■ **Task requirements**: Format every line of the entries below as a numbered list, skipping any blank lines. Leave the pictures out of your answer.
==== Data for the task ====
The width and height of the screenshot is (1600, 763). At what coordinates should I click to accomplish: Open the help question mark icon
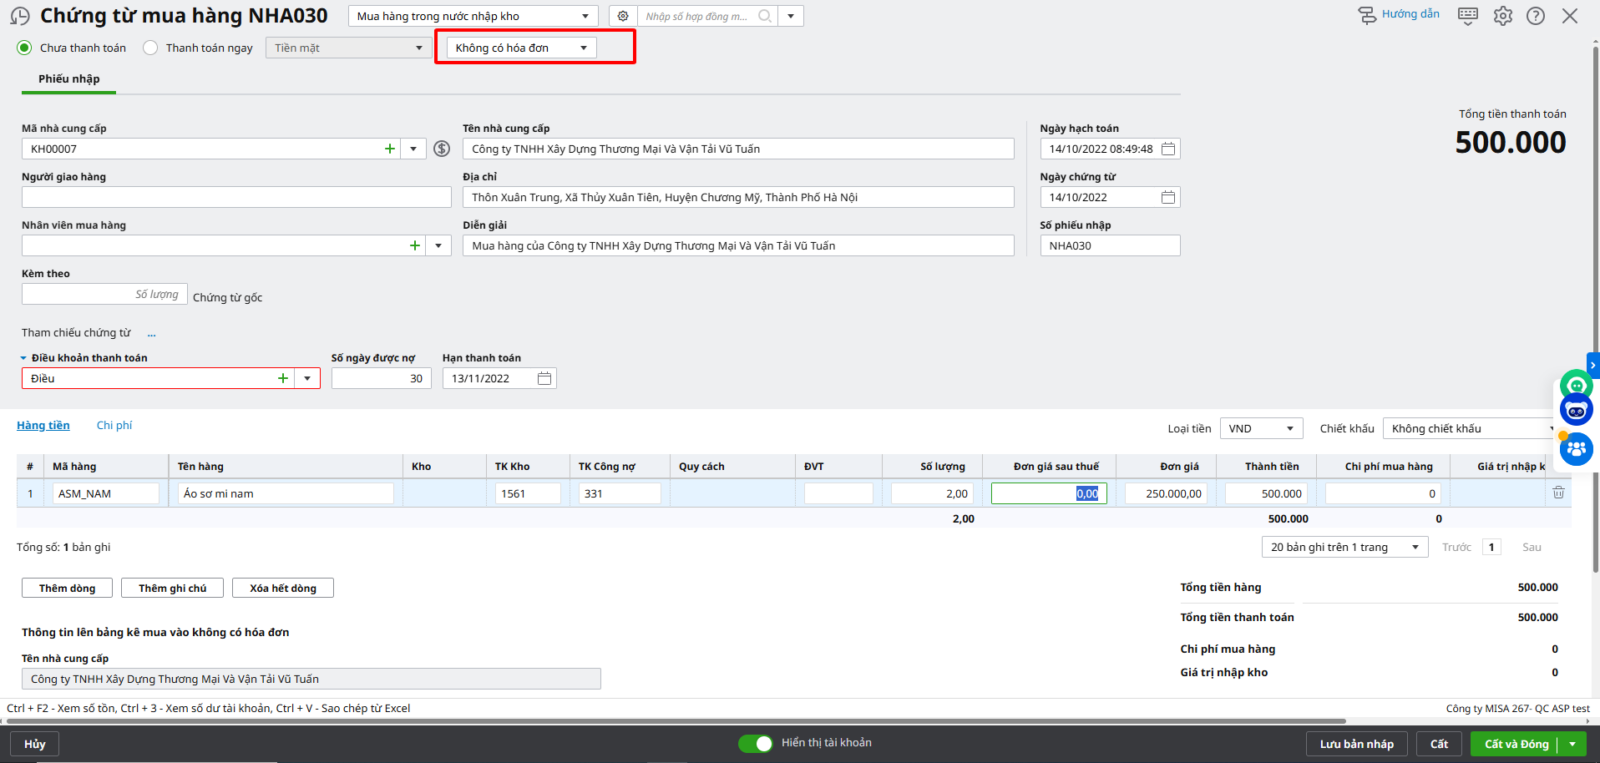1535,16
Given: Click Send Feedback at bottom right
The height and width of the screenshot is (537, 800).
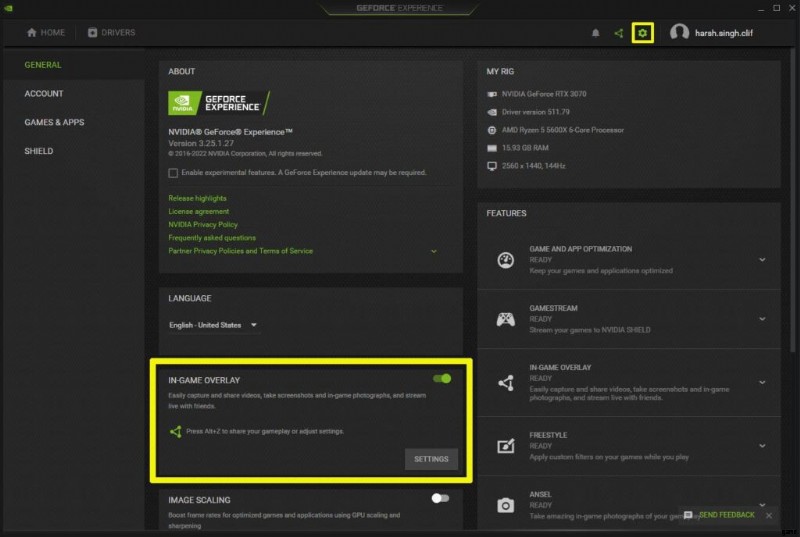Looking at the screenshot, I should click(726, 515).
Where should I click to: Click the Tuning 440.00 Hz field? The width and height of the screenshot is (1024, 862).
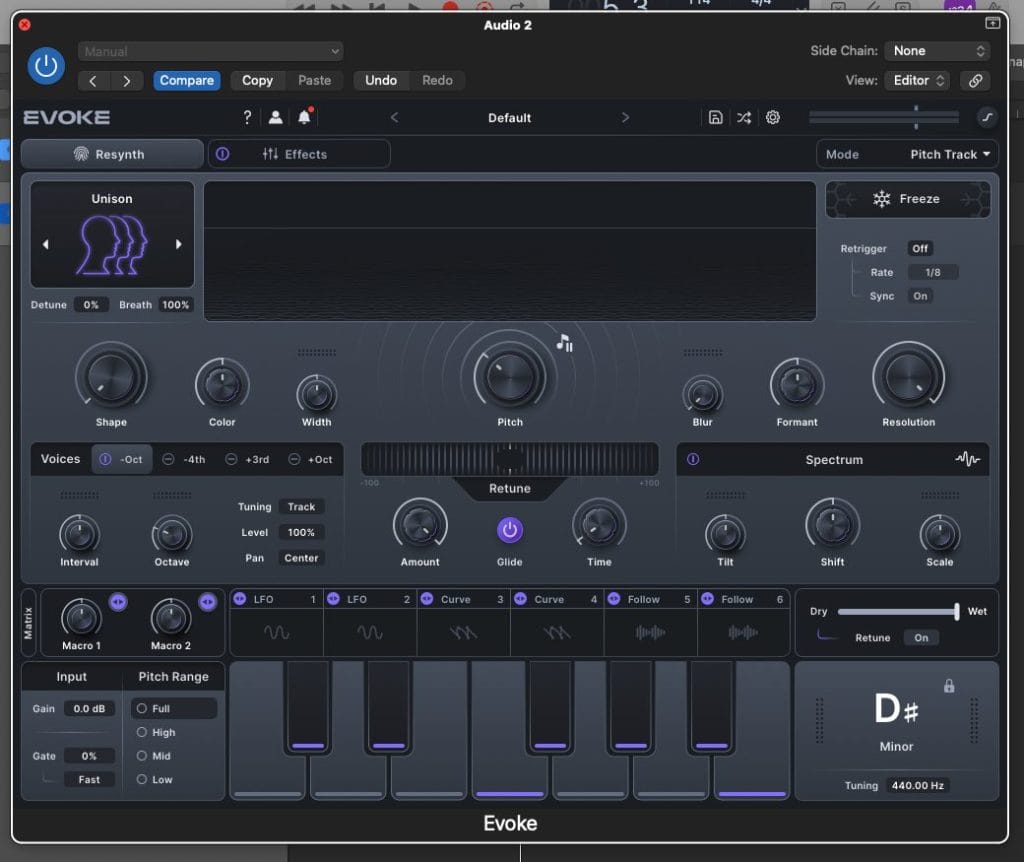[x=917, y=786]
====
■ **Expected output**:
1. The width and height of the screenshot is (1600, 763). At what coordinates should I click to accomplish: Open the help question mark icon
2. 1535,16
3. Given: Click Send Feedback at bottom right
4. The height and width of the screenshot is (537, 800).
5. Looking at the screenshot, I should click(726, 515).
6. Where should I click to: Click the Tuning 440.00 Hz field? The width and height of the screenshot is (1024, 862).
7. [x=917, y=786]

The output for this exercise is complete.